━━━━━ Excerpted records

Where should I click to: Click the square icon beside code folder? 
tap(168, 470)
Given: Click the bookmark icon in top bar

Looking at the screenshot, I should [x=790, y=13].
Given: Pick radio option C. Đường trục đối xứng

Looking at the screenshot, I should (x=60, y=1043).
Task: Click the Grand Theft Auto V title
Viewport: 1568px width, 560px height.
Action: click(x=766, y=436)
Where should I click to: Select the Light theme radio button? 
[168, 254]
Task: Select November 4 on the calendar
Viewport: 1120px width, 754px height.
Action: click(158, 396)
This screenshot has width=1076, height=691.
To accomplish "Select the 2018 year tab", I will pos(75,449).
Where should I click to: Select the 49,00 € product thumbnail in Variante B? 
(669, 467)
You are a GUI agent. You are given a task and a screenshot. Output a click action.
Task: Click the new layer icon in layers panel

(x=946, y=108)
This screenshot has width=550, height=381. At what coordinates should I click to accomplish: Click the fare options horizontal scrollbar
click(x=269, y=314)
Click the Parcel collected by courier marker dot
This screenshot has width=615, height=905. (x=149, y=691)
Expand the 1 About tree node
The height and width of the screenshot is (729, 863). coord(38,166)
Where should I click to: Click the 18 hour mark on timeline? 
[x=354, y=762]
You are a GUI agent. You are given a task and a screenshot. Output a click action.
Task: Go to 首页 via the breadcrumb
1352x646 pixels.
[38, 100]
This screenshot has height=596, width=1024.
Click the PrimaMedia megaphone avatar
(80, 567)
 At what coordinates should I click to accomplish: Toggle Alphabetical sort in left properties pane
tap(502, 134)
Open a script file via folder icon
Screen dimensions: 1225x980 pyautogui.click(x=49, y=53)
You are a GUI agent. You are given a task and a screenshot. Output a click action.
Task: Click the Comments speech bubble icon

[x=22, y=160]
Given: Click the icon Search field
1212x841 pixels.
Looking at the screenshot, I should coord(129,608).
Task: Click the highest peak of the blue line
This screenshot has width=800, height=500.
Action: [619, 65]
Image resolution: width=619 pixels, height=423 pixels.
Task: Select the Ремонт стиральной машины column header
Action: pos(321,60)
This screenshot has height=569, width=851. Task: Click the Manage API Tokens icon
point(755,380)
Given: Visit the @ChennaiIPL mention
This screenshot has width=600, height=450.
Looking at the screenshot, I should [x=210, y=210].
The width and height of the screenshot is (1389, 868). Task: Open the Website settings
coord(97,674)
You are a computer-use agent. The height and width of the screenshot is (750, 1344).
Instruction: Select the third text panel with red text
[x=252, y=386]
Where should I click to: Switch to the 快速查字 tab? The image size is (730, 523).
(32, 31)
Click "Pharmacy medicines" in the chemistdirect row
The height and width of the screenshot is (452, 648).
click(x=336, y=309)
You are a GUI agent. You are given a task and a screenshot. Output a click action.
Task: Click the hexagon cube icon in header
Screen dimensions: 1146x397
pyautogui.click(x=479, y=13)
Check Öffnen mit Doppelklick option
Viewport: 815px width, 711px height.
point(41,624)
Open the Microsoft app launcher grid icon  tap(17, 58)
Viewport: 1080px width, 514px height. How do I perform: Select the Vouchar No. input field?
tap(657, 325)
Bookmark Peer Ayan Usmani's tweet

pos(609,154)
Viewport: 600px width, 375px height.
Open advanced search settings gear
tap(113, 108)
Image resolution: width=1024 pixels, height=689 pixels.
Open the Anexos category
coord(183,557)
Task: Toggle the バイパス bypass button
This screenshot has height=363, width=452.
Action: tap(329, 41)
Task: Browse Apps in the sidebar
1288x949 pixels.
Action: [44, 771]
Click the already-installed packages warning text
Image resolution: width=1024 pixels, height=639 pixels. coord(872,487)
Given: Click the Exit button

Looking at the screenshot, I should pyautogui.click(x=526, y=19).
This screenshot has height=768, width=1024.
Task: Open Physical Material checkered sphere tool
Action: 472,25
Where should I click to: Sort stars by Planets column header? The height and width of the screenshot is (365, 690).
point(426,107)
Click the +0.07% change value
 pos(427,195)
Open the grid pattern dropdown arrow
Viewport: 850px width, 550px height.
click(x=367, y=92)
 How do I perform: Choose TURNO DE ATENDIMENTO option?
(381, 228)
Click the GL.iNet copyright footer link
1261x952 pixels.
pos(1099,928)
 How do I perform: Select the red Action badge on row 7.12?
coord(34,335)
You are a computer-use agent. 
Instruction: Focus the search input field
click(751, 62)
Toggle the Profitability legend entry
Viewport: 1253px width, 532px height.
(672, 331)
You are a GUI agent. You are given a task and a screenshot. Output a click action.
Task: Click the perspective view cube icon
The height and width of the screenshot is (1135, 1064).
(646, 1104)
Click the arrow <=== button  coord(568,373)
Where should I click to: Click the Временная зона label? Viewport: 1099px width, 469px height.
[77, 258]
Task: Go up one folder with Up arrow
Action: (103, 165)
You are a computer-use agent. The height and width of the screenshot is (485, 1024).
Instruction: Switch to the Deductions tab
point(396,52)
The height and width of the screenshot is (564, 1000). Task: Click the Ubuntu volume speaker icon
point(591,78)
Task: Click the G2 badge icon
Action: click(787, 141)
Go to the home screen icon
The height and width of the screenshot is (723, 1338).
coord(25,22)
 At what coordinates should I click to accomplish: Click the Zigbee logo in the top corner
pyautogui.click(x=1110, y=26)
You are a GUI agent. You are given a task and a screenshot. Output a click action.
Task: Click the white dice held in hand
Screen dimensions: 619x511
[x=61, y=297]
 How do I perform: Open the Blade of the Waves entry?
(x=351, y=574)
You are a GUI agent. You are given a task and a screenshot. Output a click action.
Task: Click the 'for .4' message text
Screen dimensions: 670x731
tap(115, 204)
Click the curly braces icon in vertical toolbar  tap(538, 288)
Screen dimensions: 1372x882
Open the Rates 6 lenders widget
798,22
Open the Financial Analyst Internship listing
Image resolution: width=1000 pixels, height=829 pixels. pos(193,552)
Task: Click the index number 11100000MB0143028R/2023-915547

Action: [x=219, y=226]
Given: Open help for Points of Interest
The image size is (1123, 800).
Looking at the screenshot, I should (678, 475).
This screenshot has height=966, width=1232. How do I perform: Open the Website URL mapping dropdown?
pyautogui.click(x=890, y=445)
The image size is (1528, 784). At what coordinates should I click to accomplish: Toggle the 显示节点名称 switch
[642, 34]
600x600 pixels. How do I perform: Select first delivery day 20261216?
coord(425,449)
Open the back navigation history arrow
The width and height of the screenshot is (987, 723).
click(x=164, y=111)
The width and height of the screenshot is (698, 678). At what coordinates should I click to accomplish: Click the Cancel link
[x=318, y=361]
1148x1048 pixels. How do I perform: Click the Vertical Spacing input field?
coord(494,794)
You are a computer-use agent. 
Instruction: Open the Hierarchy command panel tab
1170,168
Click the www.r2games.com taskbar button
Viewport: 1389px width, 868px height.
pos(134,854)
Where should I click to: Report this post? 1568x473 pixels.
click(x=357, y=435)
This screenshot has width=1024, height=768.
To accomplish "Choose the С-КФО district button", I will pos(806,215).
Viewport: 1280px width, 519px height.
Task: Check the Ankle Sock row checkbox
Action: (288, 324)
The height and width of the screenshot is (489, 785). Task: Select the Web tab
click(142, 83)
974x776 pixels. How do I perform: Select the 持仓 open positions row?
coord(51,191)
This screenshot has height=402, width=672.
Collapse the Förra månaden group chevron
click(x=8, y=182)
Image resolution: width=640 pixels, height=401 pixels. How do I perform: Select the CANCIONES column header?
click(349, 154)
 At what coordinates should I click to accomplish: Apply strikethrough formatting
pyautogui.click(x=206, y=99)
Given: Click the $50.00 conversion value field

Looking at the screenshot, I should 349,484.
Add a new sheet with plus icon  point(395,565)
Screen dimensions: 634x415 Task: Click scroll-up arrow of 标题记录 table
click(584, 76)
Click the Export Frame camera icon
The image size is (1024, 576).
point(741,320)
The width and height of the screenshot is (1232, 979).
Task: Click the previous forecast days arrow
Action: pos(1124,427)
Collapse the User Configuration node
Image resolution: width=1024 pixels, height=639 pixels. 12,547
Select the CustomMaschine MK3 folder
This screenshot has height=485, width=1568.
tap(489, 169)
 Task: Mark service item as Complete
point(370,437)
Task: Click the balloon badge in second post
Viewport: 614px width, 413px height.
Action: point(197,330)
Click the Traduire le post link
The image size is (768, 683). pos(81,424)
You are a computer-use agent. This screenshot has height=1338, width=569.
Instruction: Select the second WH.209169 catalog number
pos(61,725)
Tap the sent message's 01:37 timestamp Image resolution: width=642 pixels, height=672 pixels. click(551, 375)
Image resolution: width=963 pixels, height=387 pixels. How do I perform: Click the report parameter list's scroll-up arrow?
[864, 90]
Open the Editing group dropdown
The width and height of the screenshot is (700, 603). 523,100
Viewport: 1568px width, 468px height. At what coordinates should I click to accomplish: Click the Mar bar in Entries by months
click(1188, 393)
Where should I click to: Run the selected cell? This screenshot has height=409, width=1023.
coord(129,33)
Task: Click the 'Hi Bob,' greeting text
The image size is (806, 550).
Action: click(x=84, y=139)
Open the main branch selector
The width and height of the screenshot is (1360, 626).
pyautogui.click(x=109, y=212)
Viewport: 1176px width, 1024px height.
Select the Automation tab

━━━━━━━━━━

_Problem requirements_
In the records above, locate the lines holding the word "message". Copy each of them.

_Answer to this problem_
Task: Click the 'for .4' message text
Tap the sent message's 01:37 timestamp Image resolution: width=642 pixels, height=672 pixels. click(551, 375)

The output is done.